Although being paid in arrears (up to 7? days in California, IIRC) is legal,
it's uncommon. Otherwise, on payday, the worker is paid for that day, as well
as the preceding 13-14. On average, that means only 7.5 days are "on credit".

More importantly, though, it can't be compared to a contractual debt, since
payroll is much more heavily regulated by the state. In California, for
example, the penalty, even for being late, can be disproportionately severe,
and the state has resources to pursue them (plus, PAGA[1] provides an
incentive for private pursuit of those penalties otherwise only payable to the
state).

This difference is an example of why "gig economy" (the article mentions at
least Uber, for example) classification of workers as contractors can be such
an important issue.

[1]
[https://labor.ca.gov/Private_Attorneys_General_Act.htm](https://labor.ca.gov/Private_Attorneys_General_Act.htm)

------
maerF0x0
Upfront, I normally am not for legislation. However one thing that's been on
my mind lately has been the lag between work and getting paid for that work.
Even for regular employees. The days of being paid 1x / 2x per month, IMO,
stem from when we had to cut a corporate check to pay someone. A check
sometimes meant two signatures required. This was massive overhead and thus we
wanted to batch them and do them as infrequently as possible.
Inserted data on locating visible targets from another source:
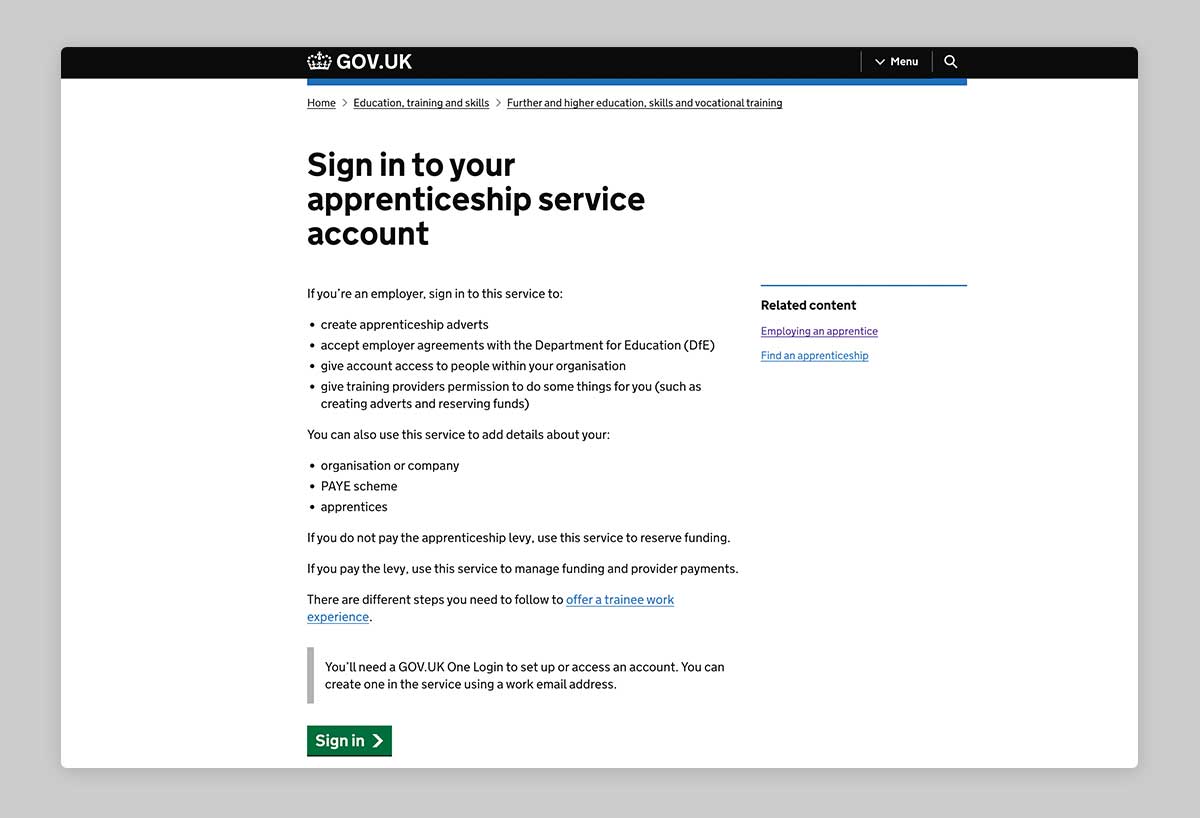The height and width of the screenshot is (818, 1200).
Task: Click the GOV.UK crown logo icon
Action: tap(319, 61)
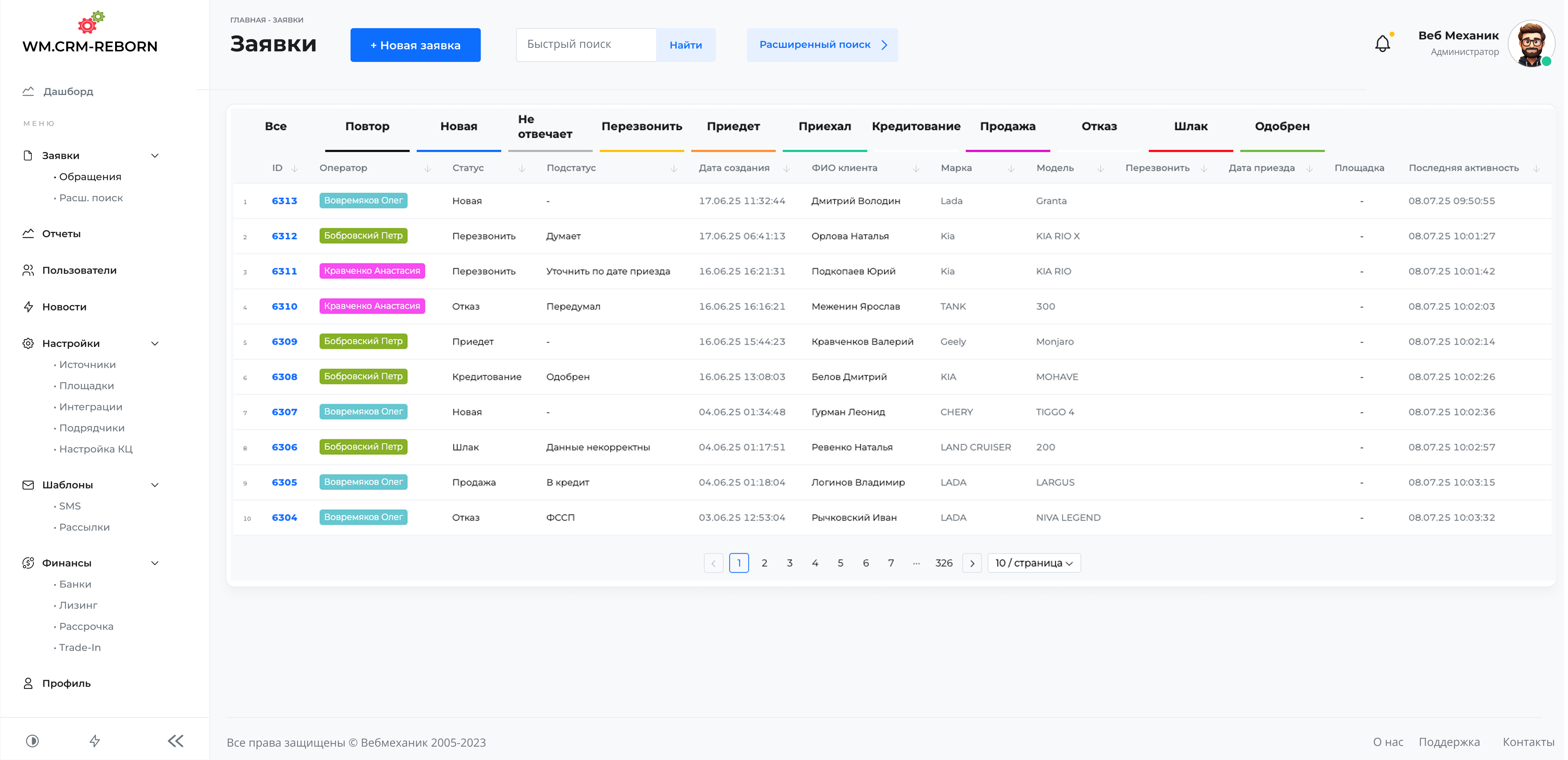The width and height of the screenshot is (1568, 760).
Task: Go to Новости section
Action: tap(64, 307)
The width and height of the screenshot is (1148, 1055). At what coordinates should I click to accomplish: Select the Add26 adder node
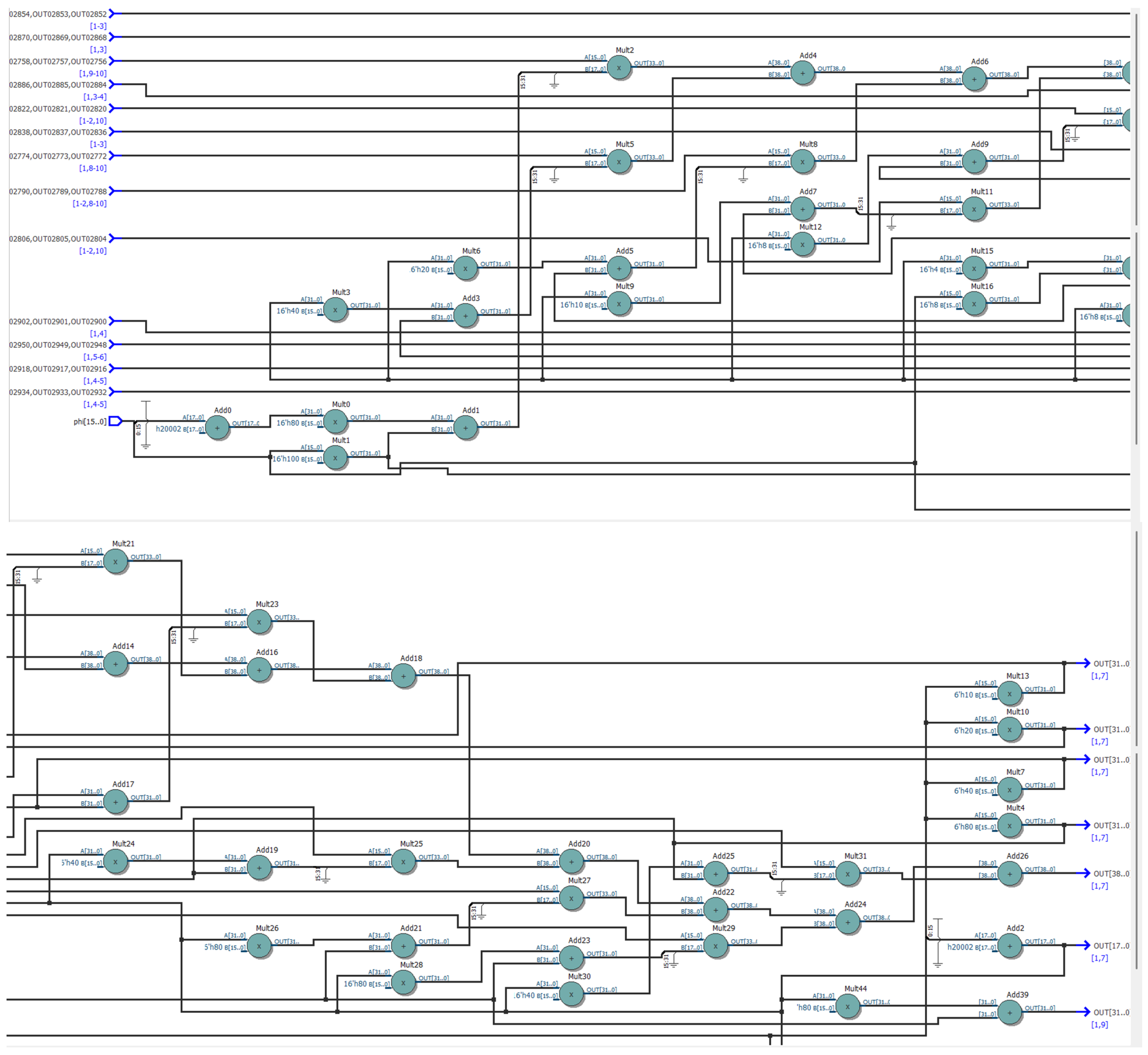pos(1009,874)
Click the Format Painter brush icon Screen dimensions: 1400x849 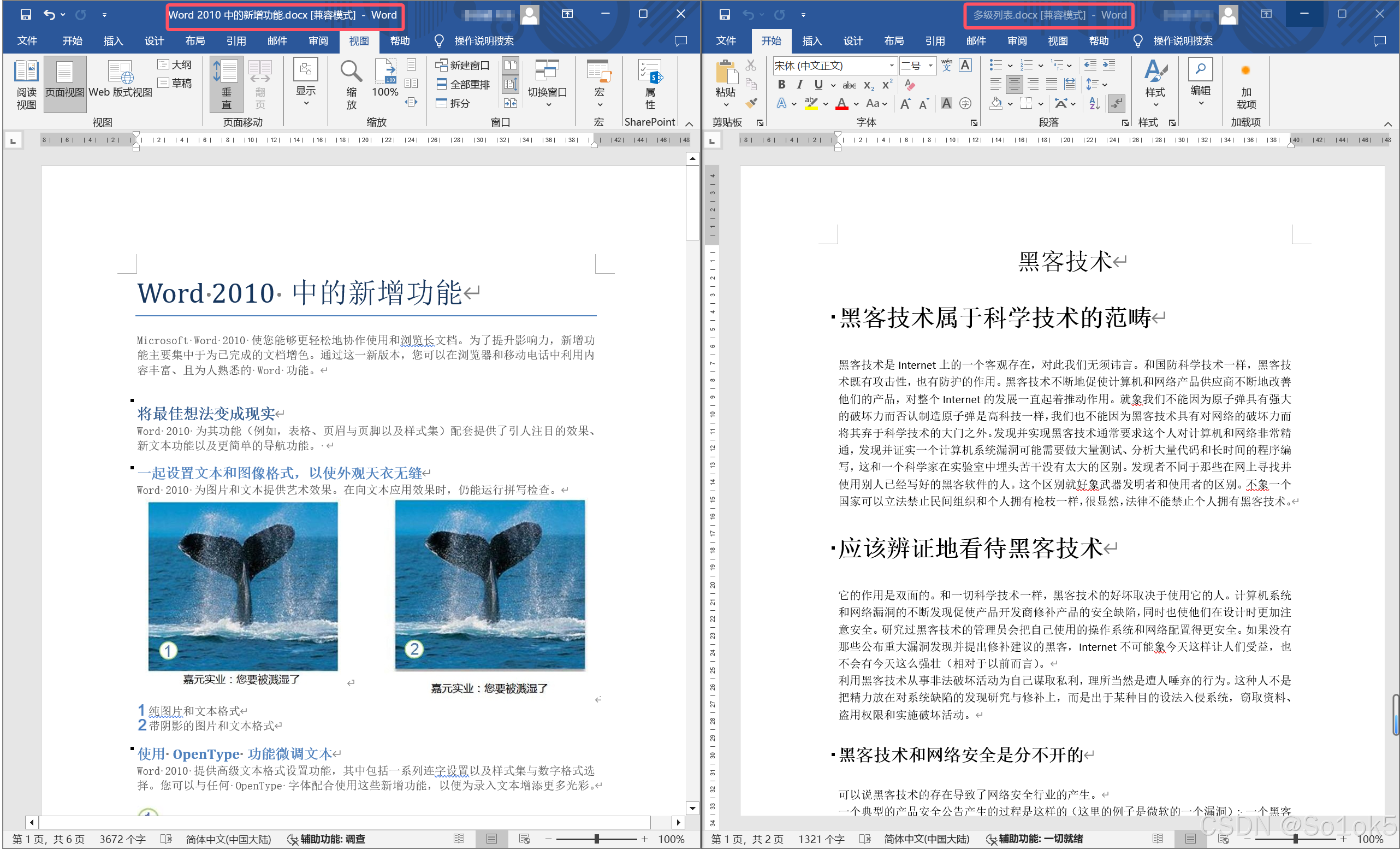coord(751,103)

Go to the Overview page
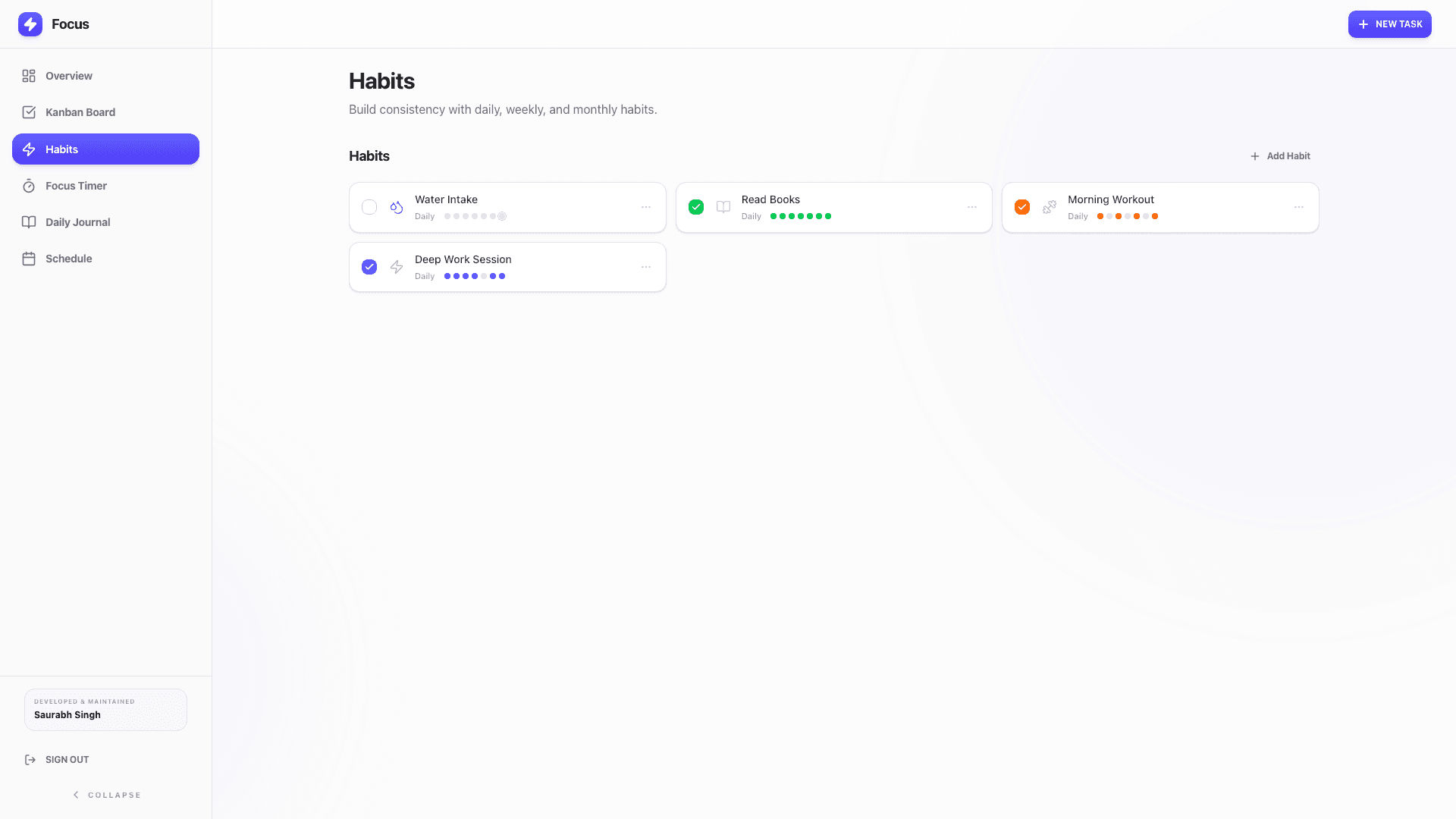point(68,76)
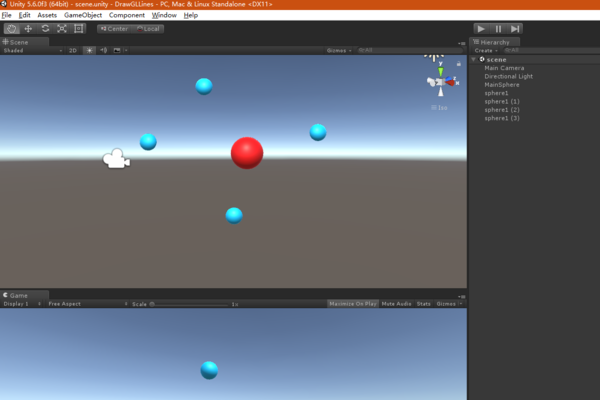
Task: Click the camera gizmo in Scene view
Action: coord(117,158)
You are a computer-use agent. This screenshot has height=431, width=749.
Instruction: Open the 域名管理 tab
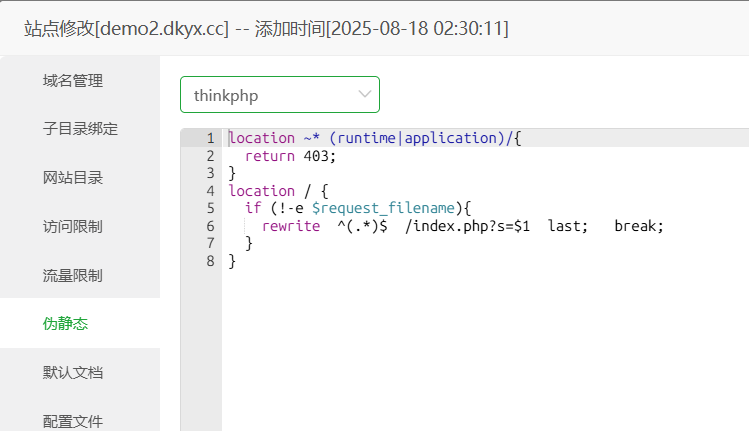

Today payments are easily automated and extremely inexpensive. I see little
reason one couldnt be paid at the end of a work day or even more continuously
such as per calendar day or what have you (ie there are ~22 work days per
month, but ~30 calendar days) ... I could see a good pro labour legislation
being to get paid daily for companies with automatic deposit or over size X.

Things like payday loans wouldnt make as much sense if you've already been
paid 14/15ths of your pay up to that point and you're going to get the last
1/15th within 24 hours.

Edit: Something like this: [https://www.uber.com/info/instant-
pay/](https://www.uber.com/info/instant-pay/) but automated and for everyone.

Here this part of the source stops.